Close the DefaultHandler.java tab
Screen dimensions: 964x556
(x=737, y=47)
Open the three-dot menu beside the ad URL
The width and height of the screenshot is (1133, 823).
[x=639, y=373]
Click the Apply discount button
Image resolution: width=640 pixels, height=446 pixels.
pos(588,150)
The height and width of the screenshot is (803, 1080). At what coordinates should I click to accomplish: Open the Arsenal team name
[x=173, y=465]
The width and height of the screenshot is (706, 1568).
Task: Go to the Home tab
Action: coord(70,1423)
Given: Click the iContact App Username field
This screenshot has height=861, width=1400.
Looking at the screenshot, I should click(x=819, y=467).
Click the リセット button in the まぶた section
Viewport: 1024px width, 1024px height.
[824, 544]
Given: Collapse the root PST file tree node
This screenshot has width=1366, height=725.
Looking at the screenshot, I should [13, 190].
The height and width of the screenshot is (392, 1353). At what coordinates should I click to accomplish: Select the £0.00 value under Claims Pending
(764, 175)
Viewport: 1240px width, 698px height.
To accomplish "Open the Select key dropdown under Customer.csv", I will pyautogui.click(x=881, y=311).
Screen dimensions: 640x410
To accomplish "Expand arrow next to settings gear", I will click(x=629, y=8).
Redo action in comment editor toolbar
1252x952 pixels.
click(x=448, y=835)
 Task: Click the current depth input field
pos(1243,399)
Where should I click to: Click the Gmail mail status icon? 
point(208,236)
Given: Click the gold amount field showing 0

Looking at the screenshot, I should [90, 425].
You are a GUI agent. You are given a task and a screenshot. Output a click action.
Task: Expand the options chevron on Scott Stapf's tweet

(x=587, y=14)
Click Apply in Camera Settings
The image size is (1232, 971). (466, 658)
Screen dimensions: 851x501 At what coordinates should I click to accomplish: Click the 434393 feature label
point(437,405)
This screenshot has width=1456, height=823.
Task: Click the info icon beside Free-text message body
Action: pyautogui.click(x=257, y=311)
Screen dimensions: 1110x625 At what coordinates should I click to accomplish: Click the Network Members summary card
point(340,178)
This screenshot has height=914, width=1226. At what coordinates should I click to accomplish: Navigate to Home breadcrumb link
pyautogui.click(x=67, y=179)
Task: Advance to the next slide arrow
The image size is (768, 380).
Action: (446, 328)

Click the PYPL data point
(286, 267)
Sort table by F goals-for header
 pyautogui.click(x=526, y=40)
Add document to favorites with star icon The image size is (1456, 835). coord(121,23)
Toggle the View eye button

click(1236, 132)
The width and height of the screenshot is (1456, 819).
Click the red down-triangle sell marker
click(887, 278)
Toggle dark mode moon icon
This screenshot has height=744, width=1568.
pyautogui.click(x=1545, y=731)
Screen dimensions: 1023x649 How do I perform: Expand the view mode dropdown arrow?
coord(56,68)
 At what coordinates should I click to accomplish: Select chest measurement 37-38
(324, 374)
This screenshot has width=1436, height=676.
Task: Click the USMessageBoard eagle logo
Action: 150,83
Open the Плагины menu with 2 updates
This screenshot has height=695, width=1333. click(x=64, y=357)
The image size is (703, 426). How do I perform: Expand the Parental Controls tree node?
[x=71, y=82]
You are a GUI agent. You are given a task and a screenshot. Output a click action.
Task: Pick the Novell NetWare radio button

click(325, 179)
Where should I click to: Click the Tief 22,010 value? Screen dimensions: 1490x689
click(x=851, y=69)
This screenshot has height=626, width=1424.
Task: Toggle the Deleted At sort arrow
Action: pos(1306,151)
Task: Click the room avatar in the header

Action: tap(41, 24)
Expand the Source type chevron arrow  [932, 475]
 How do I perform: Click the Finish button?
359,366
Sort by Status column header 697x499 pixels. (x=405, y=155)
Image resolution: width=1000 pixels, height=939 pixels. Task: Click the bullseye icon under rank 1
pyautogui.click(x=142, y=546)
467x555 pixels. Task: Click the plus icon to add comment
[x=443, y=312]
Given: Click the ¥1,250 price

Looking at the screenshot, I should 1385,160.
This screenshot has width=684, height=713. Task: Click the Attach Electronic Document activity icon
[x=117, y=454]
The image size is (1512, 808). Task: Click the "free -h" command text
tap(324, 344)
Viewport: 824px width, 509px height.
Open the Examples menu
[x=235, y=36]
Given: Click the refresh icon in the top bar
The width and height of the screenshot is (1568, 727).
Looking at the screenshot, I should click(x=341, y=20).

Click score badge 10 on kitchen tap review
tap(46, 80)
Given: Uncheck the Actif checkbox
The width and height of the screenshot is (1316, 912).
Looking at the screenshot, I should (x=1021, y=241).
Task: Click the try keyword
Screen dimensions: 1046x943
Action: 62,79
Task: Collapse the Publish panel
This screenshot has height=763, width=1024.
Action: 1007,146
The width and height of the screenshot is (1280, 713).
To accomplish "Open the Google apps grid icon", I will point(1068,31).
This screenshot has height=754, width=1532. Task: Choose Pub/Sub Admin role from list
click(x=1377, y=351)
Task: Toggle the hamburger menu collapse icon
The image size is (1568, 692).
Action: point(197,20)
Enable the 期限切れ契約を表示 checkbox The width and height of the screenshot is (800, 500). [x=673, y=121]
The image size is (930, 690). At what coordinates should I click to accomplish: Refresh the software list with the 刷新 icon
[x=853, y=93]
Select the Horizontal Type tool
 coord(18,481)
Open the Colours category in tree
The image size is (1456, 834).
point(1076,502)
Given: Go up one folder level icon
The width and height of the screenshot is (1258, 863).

.....

__What this task involves__
Where a line in the listing above includes the string "checkbox", copy that line.

__Answer section__
Given: Uncheck the Actif checkbox
Enable the 期限切れ契約を表示 checkbox The width and height of the screenshot is (800, 500). [x=673, y=121]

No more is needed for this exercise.